Oubli
Côté Muse, tout allait plus ou moins bien. Matt essayait de ne pas trop penser à Sophie pour ne pas sombrer dans un abîme de tristesse en l'imaginant seule dans son minuscule studio, devant affronter les problèmes liés à la grossesse sans lui... Il essuyait patiemment les regards noirs injustifiés que Dom lui lançait de temps en temps. Il avait cessé d'essayer de comprendre son ami. Il avait vaguement eu vent d'une histoire avec une certaine Stacie, d'après Chris, mais personne n'avait de précisions dessus. Le bassiste avait semblé dire que c'était quelque chose de sérieux, mais Dom n'en parlait jamais et on n'avait jamais aperçu l'ombre de cette fille.
Matt se demandait si le blond pensait encore à Sophie. Avec un peu de chance, il était passé à autre chose avec sa nouvelle copine, mais avec lui, rien n'était sûr. Matthew avait décidé de ne plus se mêler des histoires de son batteur, celui-ci avait un don pour se fourrer dans des histoires compliquées qu'il était le seul à comprendre totalement, et son cœur était toujours animé d'émotions et d'élans contradictoires. Après des années à tremper à moitié dans ses incompréhensibles sentiments, Matt avait choisi de s'émanciper et de le laisser gérer ça tout seul. S'il avait besoin de réconfort, il serait évidemment là pour lui, mais il faudrait qu'il vienne le demander, ou qu'il l'exprime plus clairement que par le passé... Il était fatigué d'essayer de suivre les schémas d'action de Dom pour deviner à quel moment il avait besoin de lui.

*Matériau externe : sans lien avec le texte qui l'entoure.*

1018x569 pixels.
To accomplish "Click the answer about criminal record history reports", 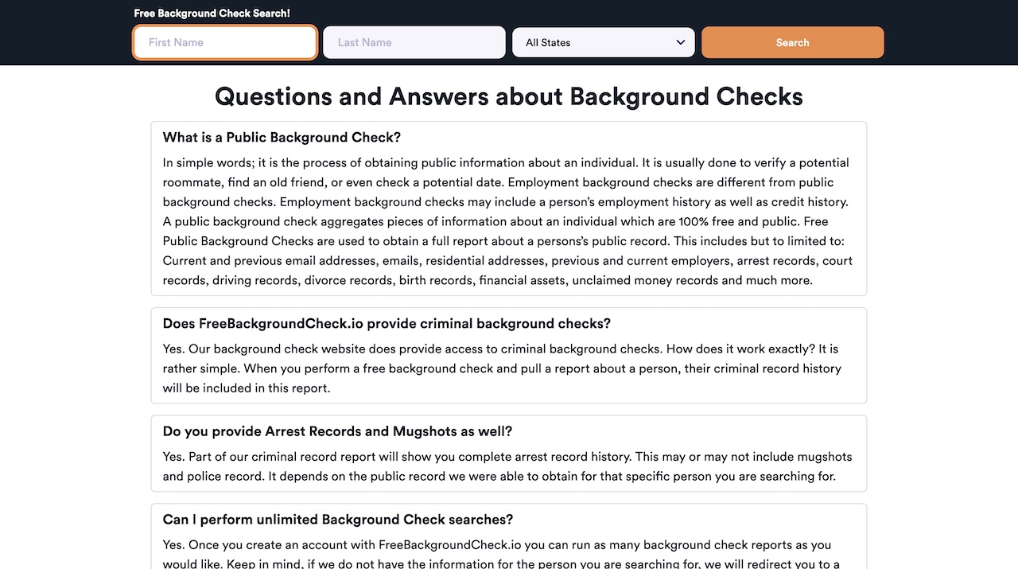I will 501,368.
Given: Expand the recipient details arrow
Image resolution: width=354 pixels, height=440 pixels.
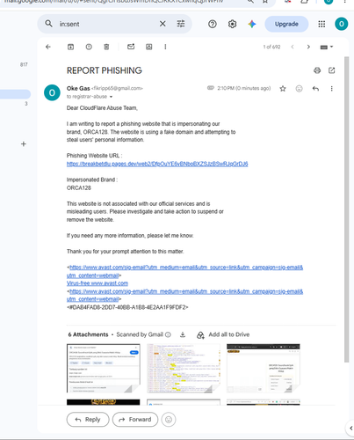Looking at the screenshot, I should [x=111, y=97].
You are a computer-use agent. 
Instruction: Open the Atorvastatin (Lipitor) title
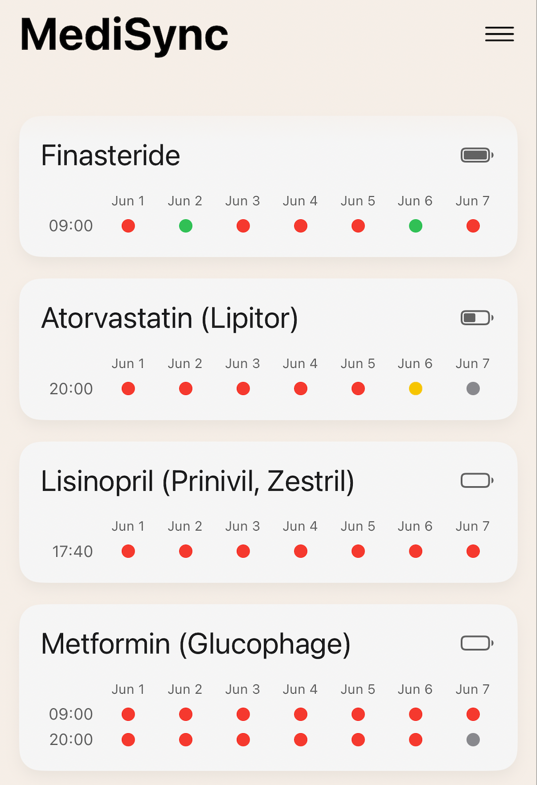pyautogui.click(x=170, y=318)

De plus, avec sa vie de famille qui commençait à se préciser, Matt avait moins de temps à accorder à ses amis, à son groupe. Chercher des trous dans la tournée pour rendre visite à Sophie, en France, était un vrai casse-tête. Tom avait proposé de supprimer ou reporter des dates ("ça ne dérangera pas les fans du moment que leurs billets sont encore valables, ou remboursables !") mais la musique restait une de ses priorités, et puis il n'avait pas assez d'argent pour se permettre d'arrêter de travailler maintenant.
- Matt, on descend au restaurant, dit Morgan à travers la porte. Tu viens ?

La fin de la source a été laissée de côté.